▶ **REQUIRED ACTIONS**
**a.** Translate this sentence from the obituary of trumpeter Jimmy Cook into Spanish: "Still, he practiced every night, his wife, Jan Cook, said."
**b.** According to the obituary of trumpeter Jimmy Cook, what company transferred him to Toledo in 1963?
**c.** Echo the obituary of trumpeter Jimmy Cook from "Mr. Cook, a" to "a traveling salesman.".

▶ **PASSAGE PROVIDED**
****************

Jimmy Cook, 78, a trumpeter and pillar of the Toledo jazz scene for more than 40 years, died Friday in his West Toledo home of cancer.
Celebrated for his taste and technique, Mr. Cook had not performed in public for more than two years because of heart problems and other health issues, including cataract surgery that left him blind in one eye. His cancer was discovered only about two weeks ago.
Still, he practiced every night, his wife, Jan Cook, said.
"Jimmy was a legend, a living legend. Everybody knew who Jimmy was," said jazz musician Gene Parker, who played with him in many settings and for years in the Parker-Cook Quintet. "Jim was just a natural musician. He had a beautiful sound, he had a beautiful style. He understood music very deeply and understood people very deeply."
Mr. Cook, a native of Flint, Mich., was transferred to Toledo in 1963 by the AC Delco division of General Motors, for which he was a traveling salesman.

****************

▶ **INFORMATION SHOWN**
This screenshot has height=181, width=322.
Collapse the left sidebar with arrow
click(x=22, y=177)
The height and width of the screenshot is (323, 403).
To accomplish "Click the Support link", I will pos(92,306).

****************

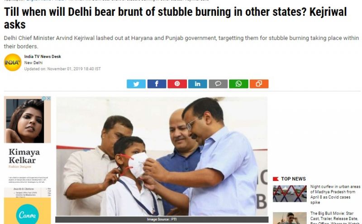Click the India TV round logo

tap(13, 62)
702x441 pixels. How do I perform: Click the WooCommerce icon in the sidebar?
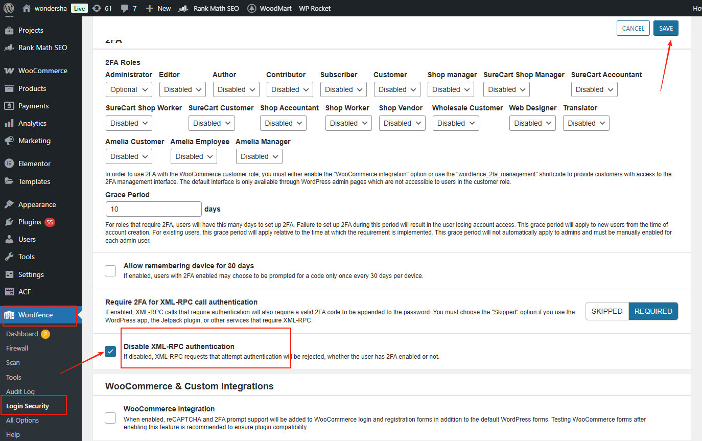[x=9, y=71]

****************

▶ **OUTPUTS FOR THE TASKS**
**a.** Aun así, practicaba todas las noches, dijo su esposa, Jan Cook.

**b.** The AC Delco division of General Motors.

**c.**
Mr. Cook, a native of Flint, Mich., was transferred to Toledo in 1963 by the AC Delco division of General Motors, for which he was a traveling salesman.